(Exercise materials begins)

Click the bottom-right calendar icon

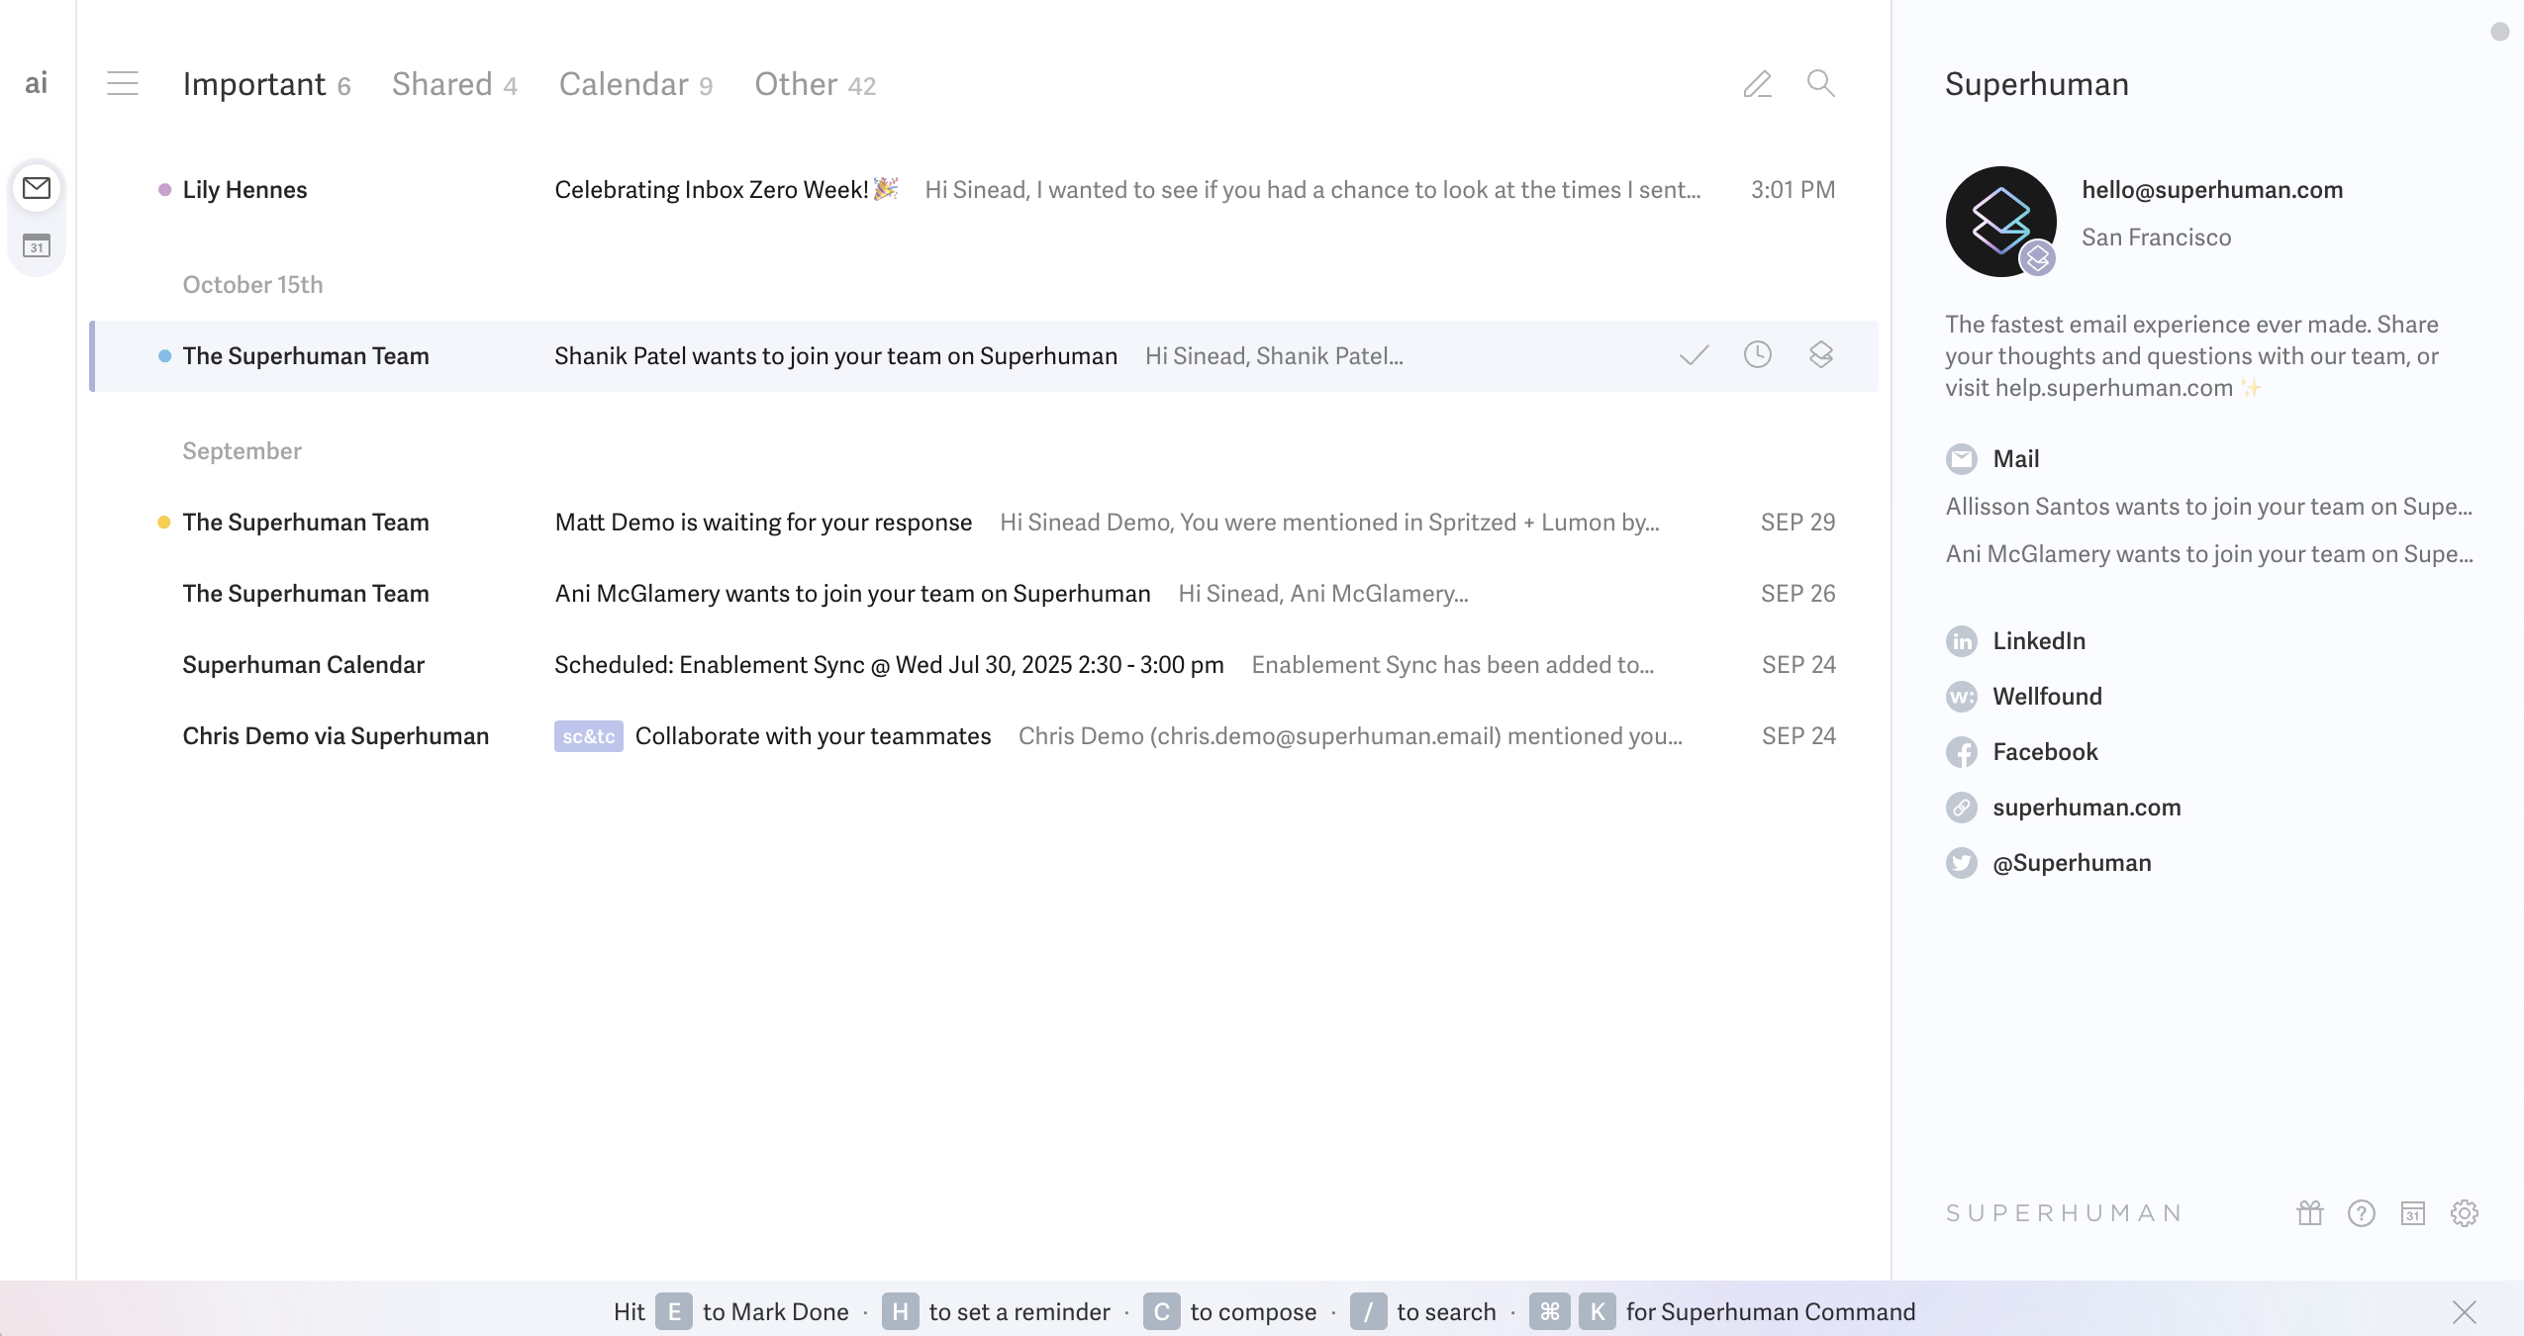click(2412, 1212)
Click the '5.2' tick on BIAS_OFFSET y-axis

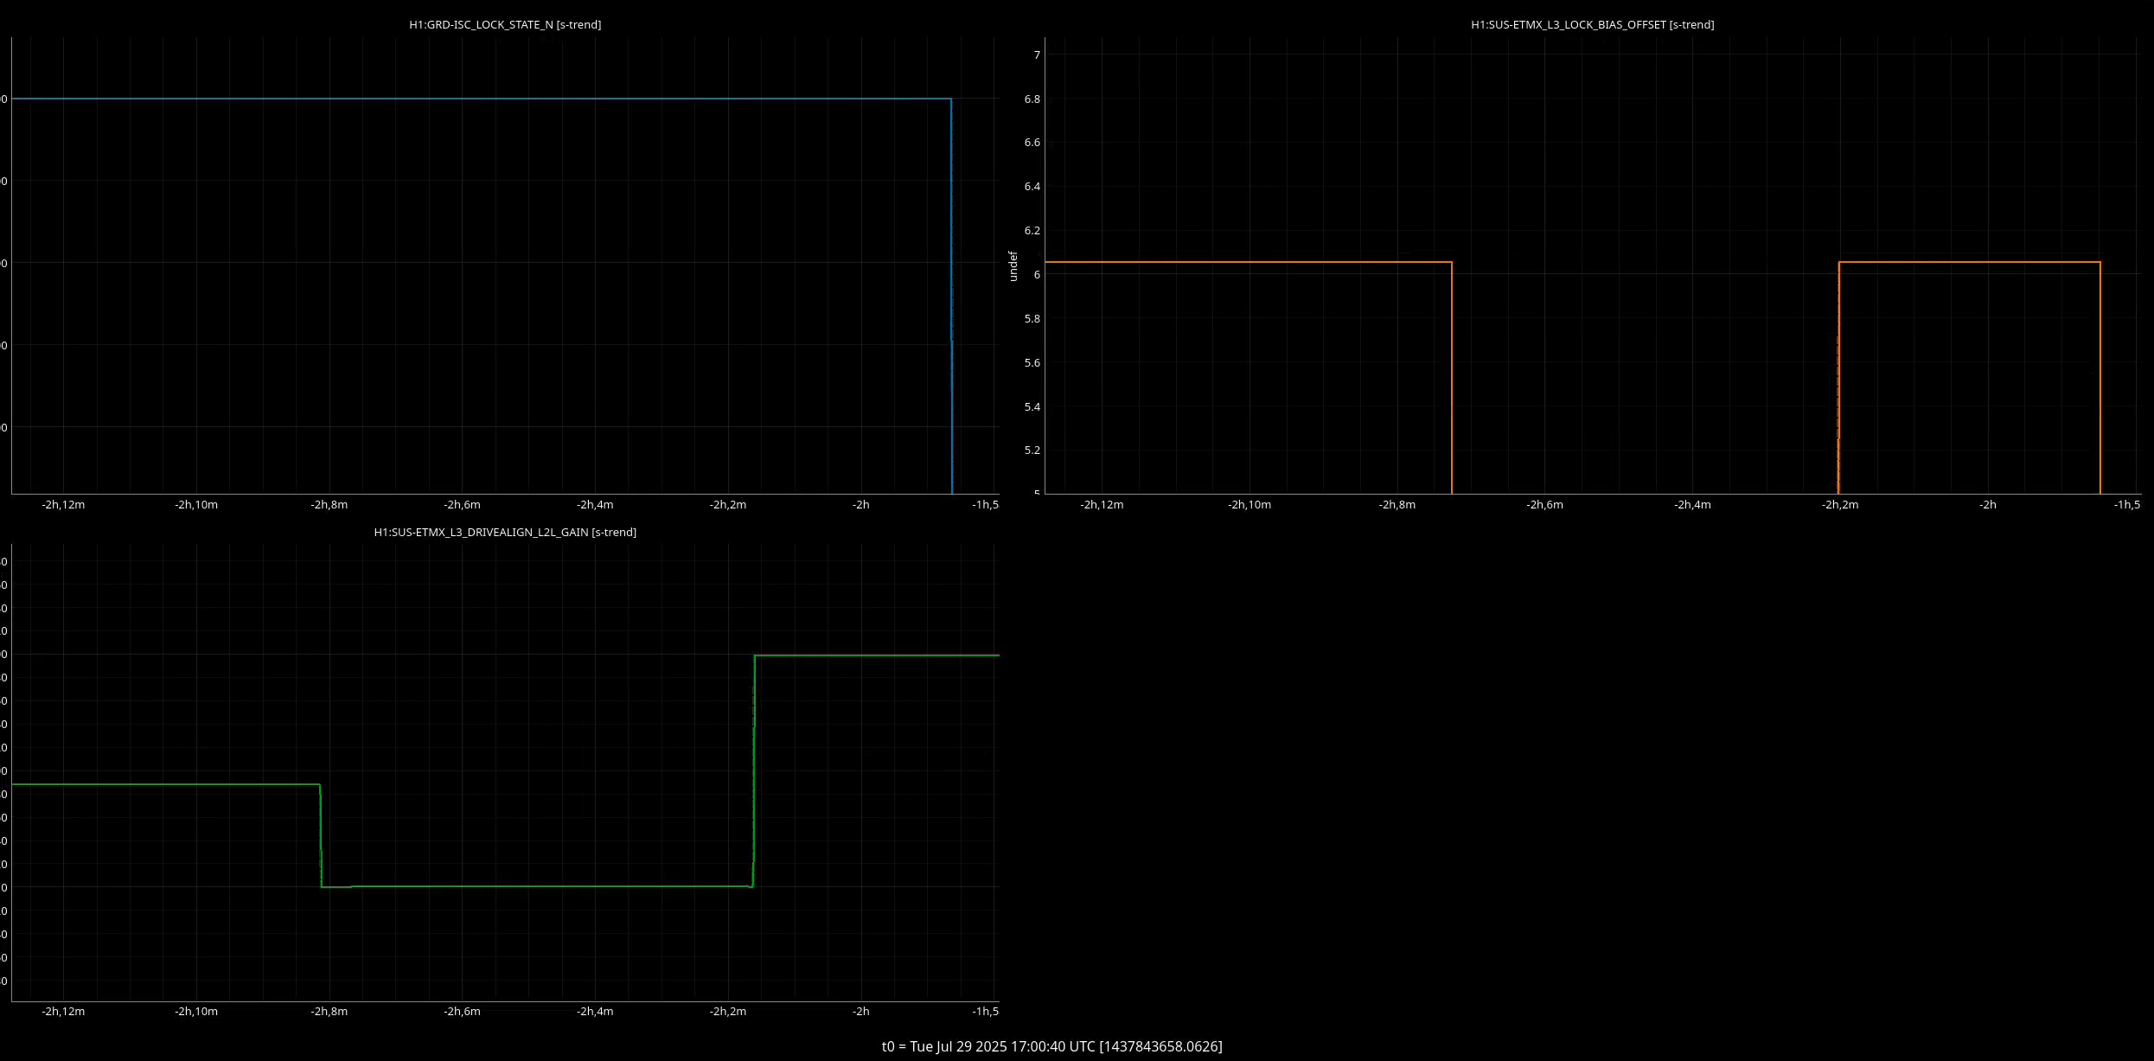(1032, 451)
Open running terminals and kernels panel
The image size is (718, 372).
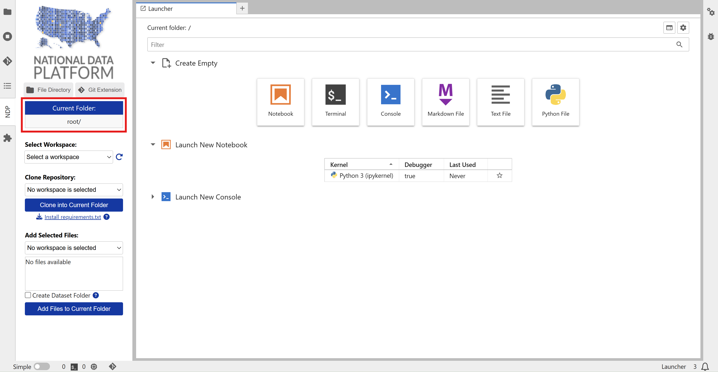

(Exercise materials ends)

Copy the material above exactly and drop the pictures.

| Solution for this task |
Click the bottom-right calendar icon

click(2412, 1212)
Click the '5.2' tick on BIAS_OFFSET y-axis

(1032, 451)
Open running terminals and kernels panel
The image size is (718, 372).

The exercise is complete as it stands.